**ЗАДАЧИ ДЛЯ РЕШЕНИЯ:**
(1) Перескажите отрывок о первой лекции Костычева в двух предложениях.
(2) Перечислите все учреждения, названные в отрывке о первой лекции Костычева.

**ФРАГМЕНТ ТЕКСТА:**
========================
В зале Сельскохозяйственного музея было шумно. Но все разговоры мгновенно смолкли, когда профессор Лесного института и Петербургского университета Павел Андреевич Костычев поднялся на кафедру и начал свою первую лекцию.
Это было в 1892 году — в то самое время, когда Лев Толстой тщетно убеждал сытых не забывать о голодных. О голоде говорилось и писалось тогда немало. Но чаще всего это были разговоры только о причине бедствия, а не о том, как его устранить. Бедствие казалось неустранимым.
Обычно обвинялся во всем климат: неурожайные годы участились оттого, что климат черноземной полосы делается все суше и суше. Чтобы устранить причину неурожая, надо было бы изменить климат. А так как это невозможно, то остается примириться с тем, что России очень часто или даже постоянно не будет хватать хлеба.
========================
**ЗАПИСАННЫЕ СВЕДЕНИЯ:**
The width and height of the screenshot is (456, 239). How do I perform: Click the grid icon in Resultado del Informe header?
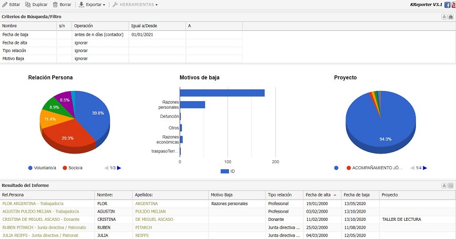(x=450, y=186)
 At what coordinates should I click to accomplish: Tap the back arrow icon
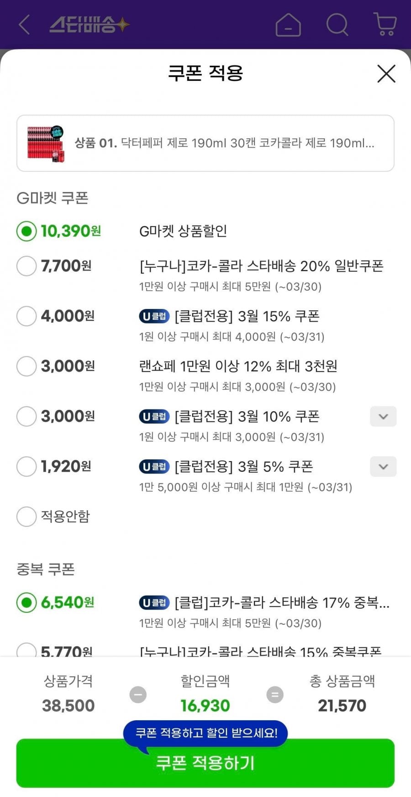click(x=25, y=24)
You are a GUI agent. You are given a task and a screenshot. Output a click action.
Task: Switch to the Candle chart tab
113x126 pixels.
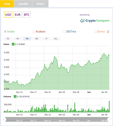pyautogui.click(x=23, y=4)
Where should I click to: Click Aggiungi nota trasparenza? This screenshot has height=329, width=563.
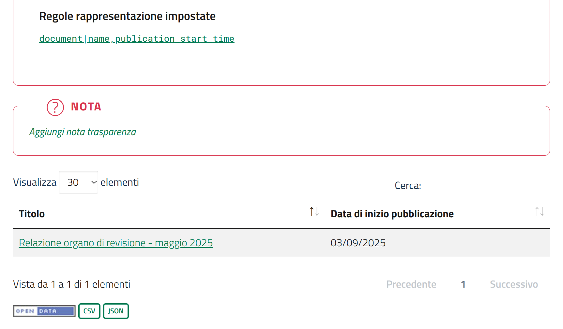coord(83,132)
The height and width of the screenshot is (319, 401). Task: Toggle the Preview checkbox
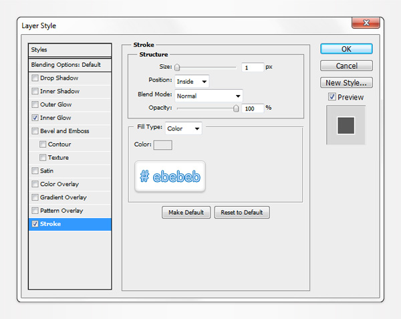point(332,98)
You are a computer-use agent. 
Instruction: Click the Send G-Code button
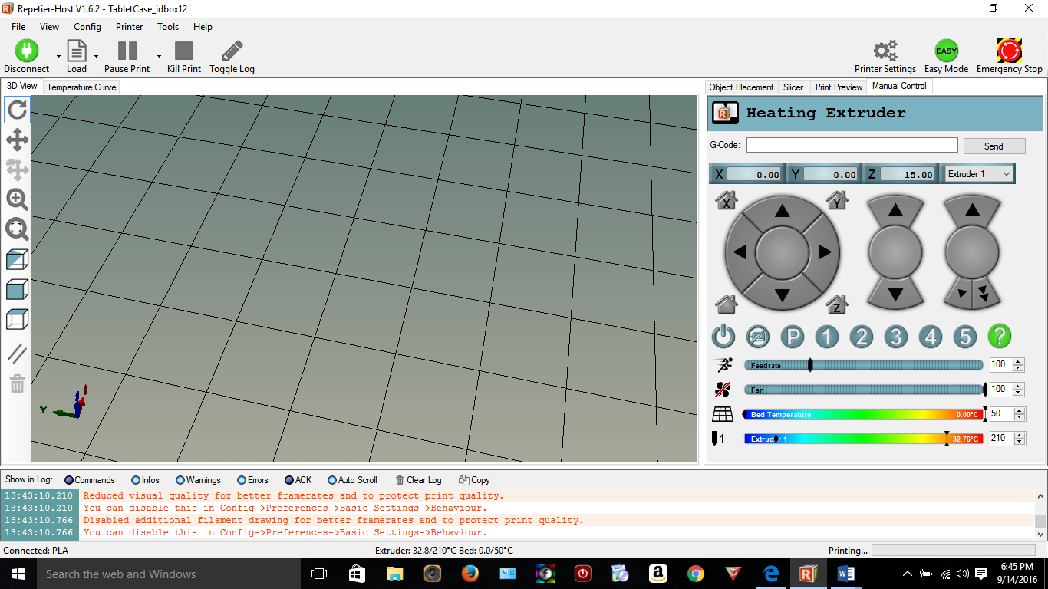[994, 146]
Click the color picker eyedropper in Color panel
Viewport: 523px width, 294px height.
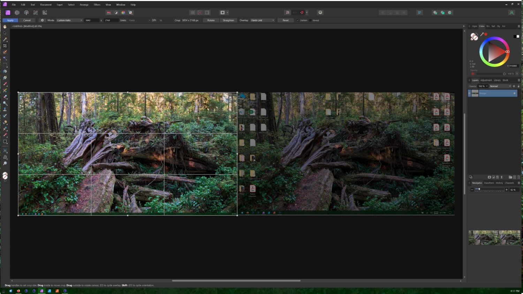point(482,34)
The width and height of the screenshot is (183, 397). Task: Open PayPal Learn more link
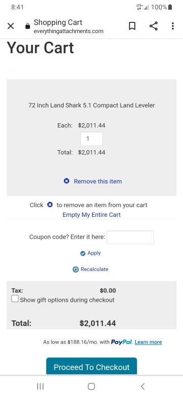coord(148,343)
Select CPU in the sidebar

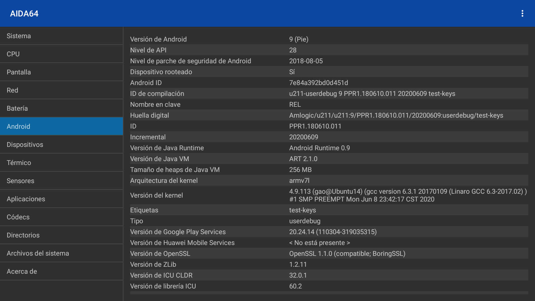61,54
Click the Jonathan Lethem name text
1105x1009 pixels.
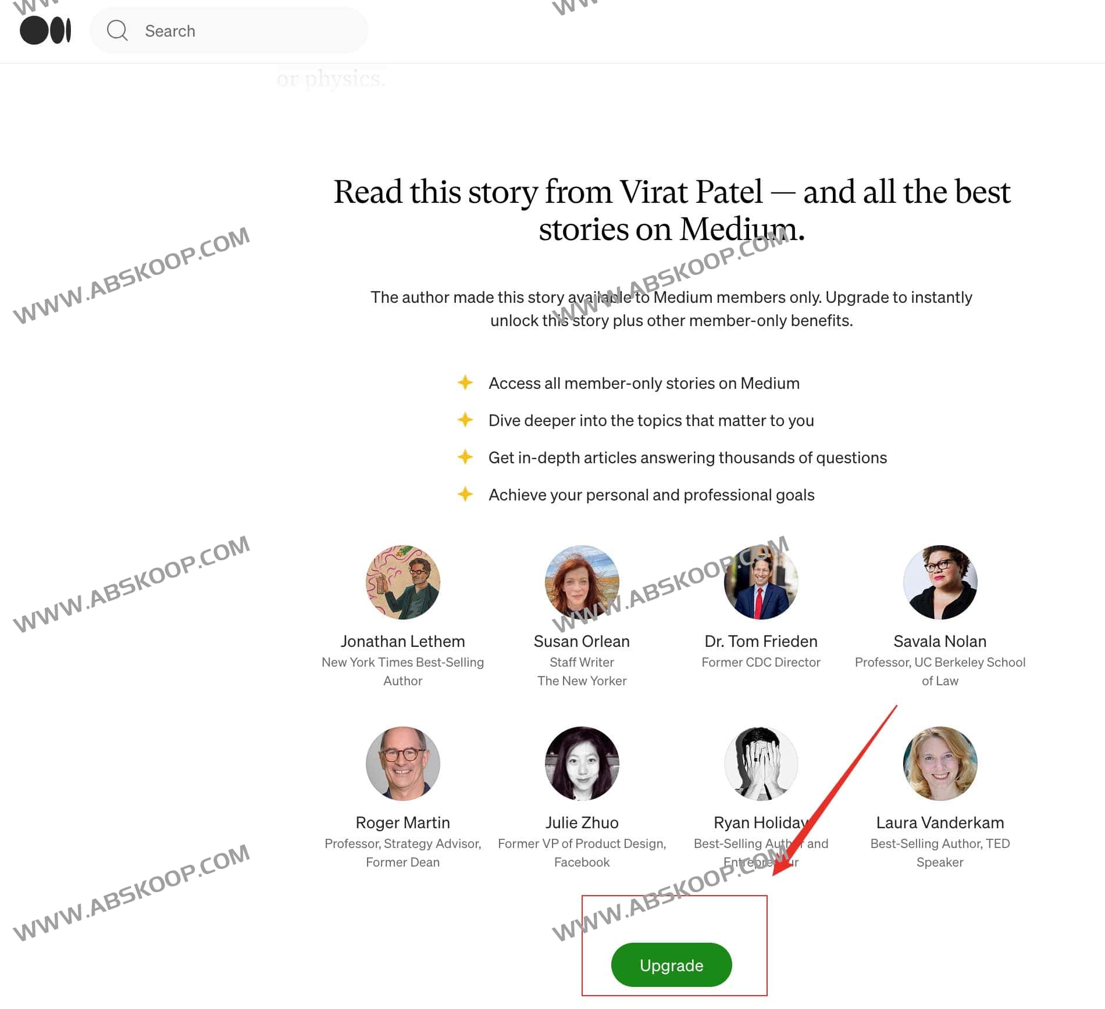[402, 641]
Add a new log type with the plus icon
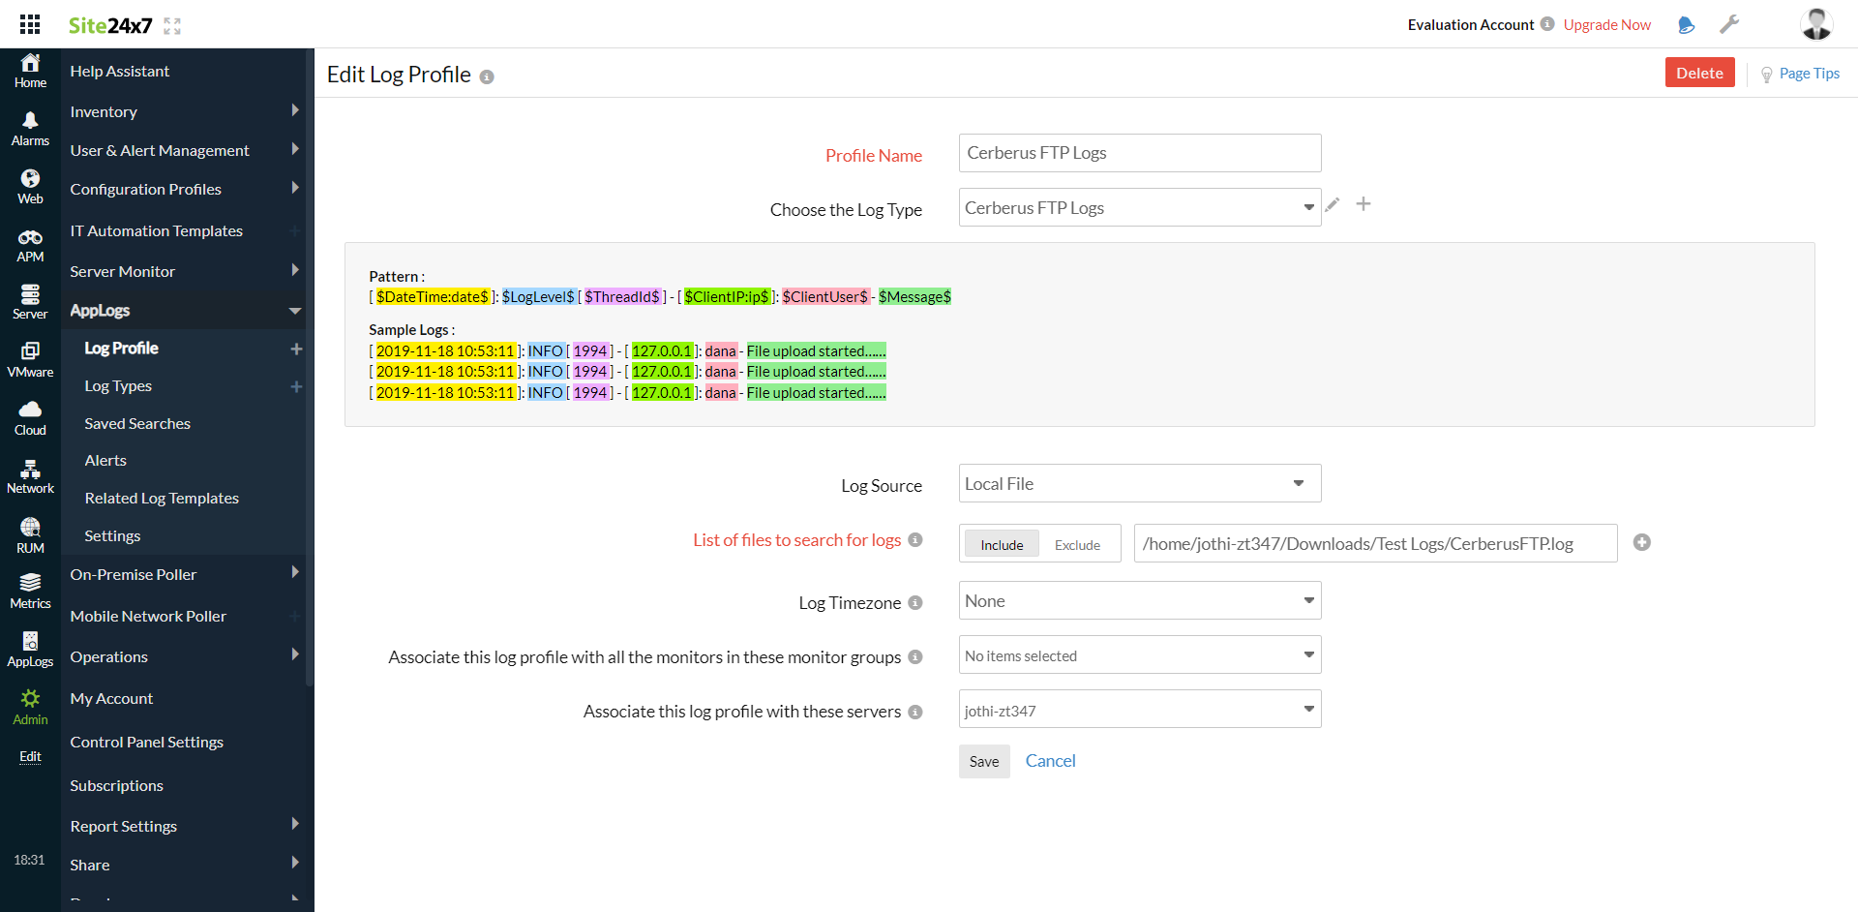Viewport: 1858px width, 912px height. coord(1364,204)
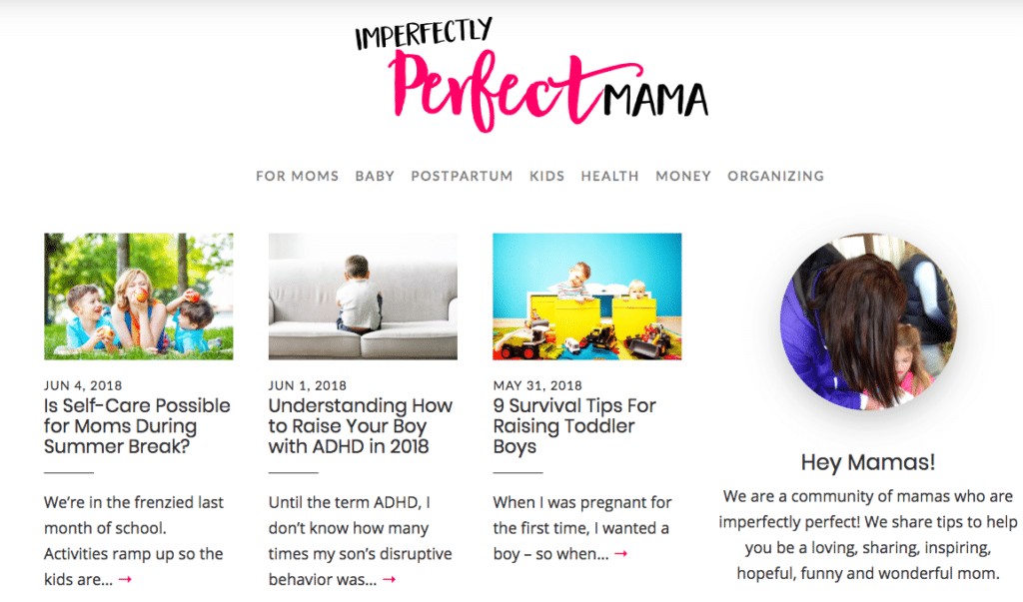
========================
**ОТВЕТЫ:**
(1) В 1892 году профессор Павел Андреевич Костычев начал свою первую лекцию в зале Сельскохозяйственного музея, и все разговоры там мгновенно смолкли. О голоде тогда говорили много, но чаще о его причине, чем о способах его устранить: во всем винили климат черноземной полосы, который становился все суше, и раз изменить его невозможно, считалось, что остается смириться с постоянной нехваткой хлеба в России.

(2) Сельскохозяйственный музей, Лесной институт, Петербургский университет